TEXT SEGMENT:
····················

Revenge is best served Bond…
James Bond goes rogue, on a vendetta to destroy the man who tried to kill his best friend.
LICENSE TO KILL cold opens with a gag copied by Christopher Nolan himself in THE DARK KNIGHT RISES (2012)! On the fly, James Bond hooks a biplane’s tail to a helicopter to drag it into custody, nose-down ass-up! Exactly like Bane would hook a smaller plane’s tail to a larger plane 23 years later! Nolan has confessed to the homage.
Timothy Dalton returns as Bond for his second and final adventure, bigger, bolder and Bonder, in one of the best-crafted 007 films ever! (As a youngster, I completely missed the Dalton era, but now I’m annoyed that circumstances precluded Dalton making more Bond films. So sad how fate screwed him. From his two excellent entries, it is no surprise he would be chosen as the second-best Bond (behind Connery) in a recent 2020 poll.)
I grew up on the paperbacks in high school and Dalton is by far the closest, physically and emotionally, to Bond in the books. A manic depressive loner, cynical about class and money, but with a few shreds of decency left…
— Daniel Schaeffer, YouTube.
This is a Bond that ran out of shits to give before the opening credits.
— Clear Critique, YouTube.

····················

DATASET RECORDS:

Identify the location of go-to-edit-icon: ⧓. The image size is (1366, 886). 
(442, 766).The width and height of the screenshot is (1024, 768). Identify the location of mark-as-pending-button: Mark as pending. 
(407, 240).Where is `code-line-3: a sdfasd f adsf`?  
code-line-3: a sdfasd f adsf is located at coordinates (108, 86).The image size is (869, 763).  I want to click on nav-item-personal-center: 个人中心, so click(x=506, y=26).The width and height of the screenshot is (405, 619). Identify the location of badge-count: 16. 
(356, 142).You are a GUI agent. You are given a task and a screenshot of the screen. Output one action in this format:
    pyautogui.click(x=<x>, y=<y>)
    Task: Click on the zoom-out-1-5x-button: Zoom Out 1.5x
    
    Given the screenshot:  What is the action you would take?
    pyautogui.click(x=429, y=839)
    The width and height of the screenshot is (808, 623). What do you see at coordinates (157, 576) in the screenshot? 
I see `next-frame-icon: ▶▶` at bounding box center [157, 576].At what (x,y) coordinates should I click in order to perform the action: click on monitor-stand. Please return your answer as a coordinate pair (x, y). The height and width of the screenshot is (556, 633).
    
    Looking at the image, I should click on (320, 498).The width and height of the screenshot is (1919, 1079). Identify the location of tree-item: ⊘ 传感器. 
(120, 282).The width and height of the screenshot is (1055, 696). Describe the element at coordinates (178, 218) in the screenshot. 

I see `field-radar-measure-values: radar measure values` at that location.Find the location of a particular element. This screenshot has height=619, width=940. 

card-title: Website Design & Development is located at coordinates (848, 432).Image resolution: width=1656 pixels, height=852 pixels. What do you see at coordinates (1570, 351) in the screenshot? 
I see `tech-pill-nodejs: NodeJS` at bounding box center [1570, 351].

····················

EXERCISE OBJECTIVE:
In the review of License to Kill, which film by Christopher Nolan copied the movie's opening gag? The rows have no connection to the text about the Bond film.

EXERCISE RESULT:
The Dark Knight Rises (2012).